Wood carving has a long history. Over time, a number of different tools have developed for different stages and types of wood carving. Choosing the right knives for your wood carving project will result in quicker, more satisfying results. Using the right knife is also a safety issue. Trying to carve with the wrong knife, or dull knives, can result in a knife slip and a cut.
Roughout carvers are good, all-around wood carving knives designed to remove a lot of wood with each stroke. They are designed for initial roughing out of shapes and forms. The blades of roughout carvers are larger than other carving knives and generally have a straight cutting edge with a good point.

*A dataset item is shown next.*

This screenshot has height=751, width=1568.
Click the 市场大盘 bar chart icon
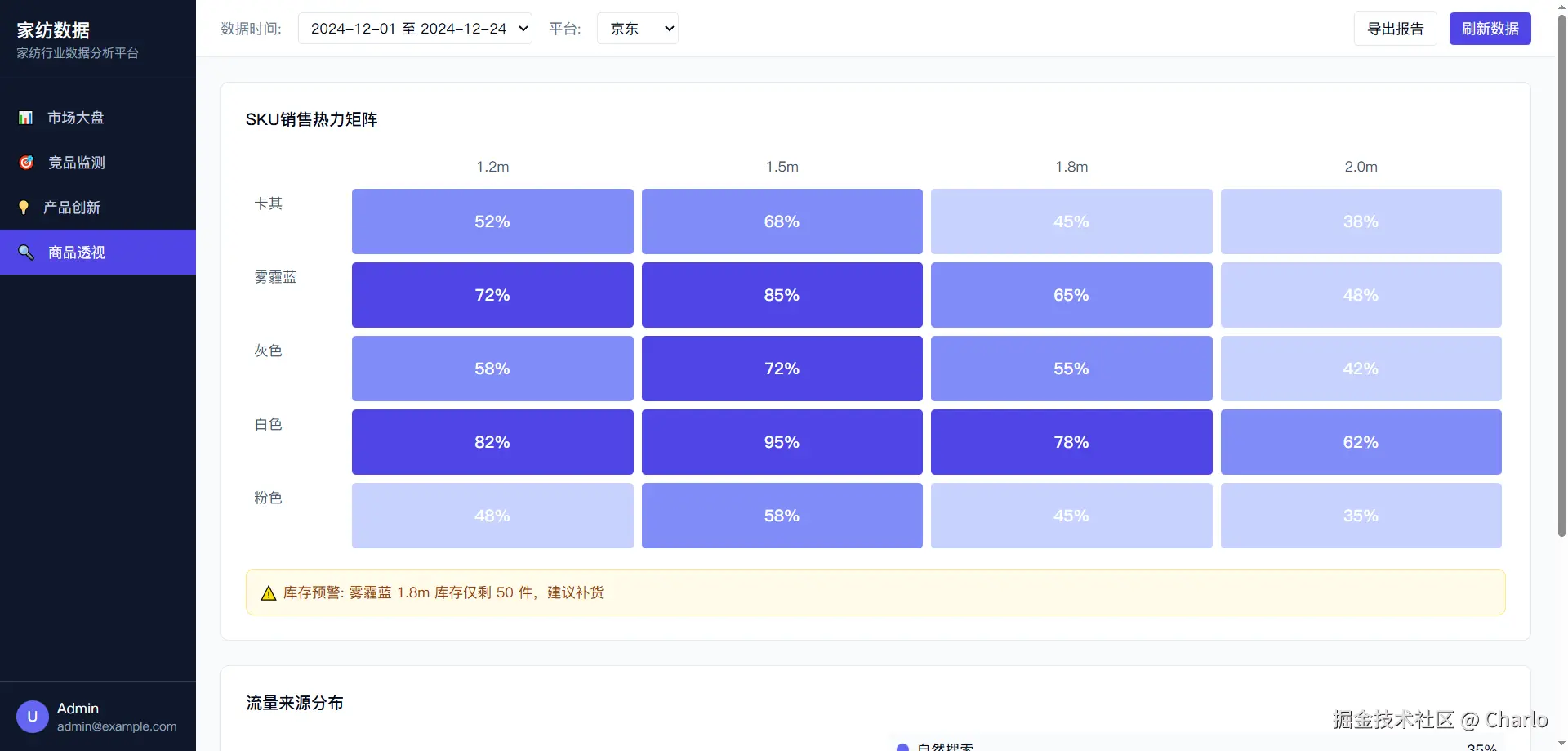pyautogui.click(x=25, y=118)
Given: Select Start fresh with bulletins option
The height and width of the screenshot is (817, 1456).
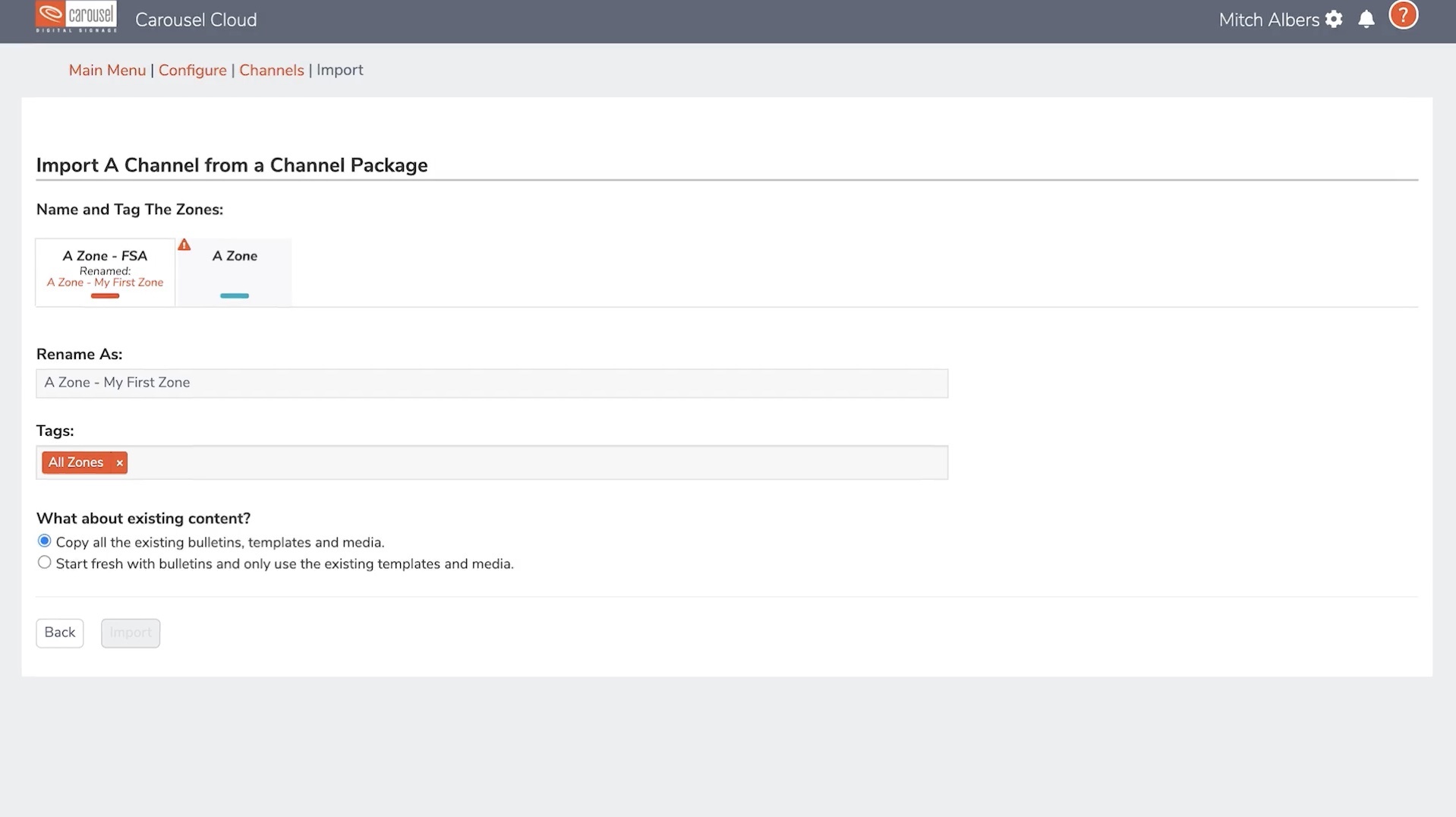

A number of knives are designed to carve details once the general shape has been roughed out. Detail blades are a little smaller than roughout blades. Detail carver blades can be either straight-edged or have a curve to the blade. Different shapes and angles allow for working with different types of details.
Spoon carvers feature a sweeping curve to the blade and are intended for carving out large areas in things like spoons or bowls. Spoon carvers can be used anytime large, smooth, curved surfaces are desired.
Bent knives are often used in conjunction with spoon carvers to create smooth, curved surfaces. Bent knives have a straight blade with a bend at the tip. The lower part of the blade can be used for straight carving, and the tip can be used to scoop out wood.
Keeping Knives Sharp
Part of safe wood carving is keeping your carving knives sharp. A number of sharpening tools can help keep a sharp edge that will be less prone to slipping and cutting your hand. Whetstones, leather sharpeners, and sharpeners that use sandpaper are good tools to keep carving knives in good condition.